─── Supplied information ───

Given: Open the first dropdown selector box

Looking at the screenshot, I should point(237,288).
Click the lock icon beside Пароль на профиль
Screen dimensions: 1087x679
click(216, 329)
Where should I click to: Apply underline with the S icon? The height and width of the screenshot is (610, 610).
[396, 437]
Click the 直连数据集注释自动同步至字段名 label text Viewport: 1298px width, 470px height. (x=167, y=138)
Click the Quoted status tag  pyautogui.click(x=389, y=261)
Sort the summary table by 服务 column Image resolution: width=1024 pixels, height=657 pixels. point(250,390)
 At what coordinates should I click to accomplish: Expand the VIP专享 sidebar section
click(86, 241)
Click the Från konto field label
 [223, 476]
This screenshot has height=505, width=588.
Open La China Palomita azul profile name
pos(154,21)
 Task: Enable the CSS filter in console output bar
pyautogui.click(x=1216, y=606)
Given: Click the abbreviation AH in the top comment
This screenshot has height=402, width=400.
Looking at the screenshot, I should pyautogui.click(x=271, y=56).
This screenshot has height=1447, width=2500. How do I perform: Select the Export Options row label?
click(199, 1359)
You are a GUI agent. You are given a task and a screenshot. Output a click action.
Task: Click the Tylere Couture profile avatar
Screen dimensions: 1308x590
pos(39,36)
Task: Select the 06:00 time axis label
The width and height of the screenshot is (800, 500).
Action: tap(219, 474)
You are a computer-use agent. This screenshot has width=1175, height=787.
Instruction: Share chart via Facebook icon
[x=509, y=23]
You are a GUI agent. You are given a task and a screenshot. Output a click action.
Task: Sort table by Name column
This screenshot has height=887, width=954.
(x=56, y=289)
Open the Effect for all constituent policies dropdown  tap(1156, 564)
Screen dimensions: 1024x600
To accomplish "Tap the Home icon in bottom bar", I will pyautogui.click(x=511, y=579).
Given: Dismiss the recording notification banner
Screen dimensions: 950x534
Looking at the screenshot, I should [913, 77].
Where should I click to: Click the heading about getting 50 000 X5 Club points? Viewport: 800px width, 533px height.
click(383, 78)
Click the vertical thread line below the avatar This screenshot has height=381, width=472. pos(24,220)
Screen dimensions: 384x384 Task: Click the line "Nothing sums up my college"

───

> Your goal
Find the lines in the records that include the string "table", and reply with how many there are, nothing more.

> Expected answer
2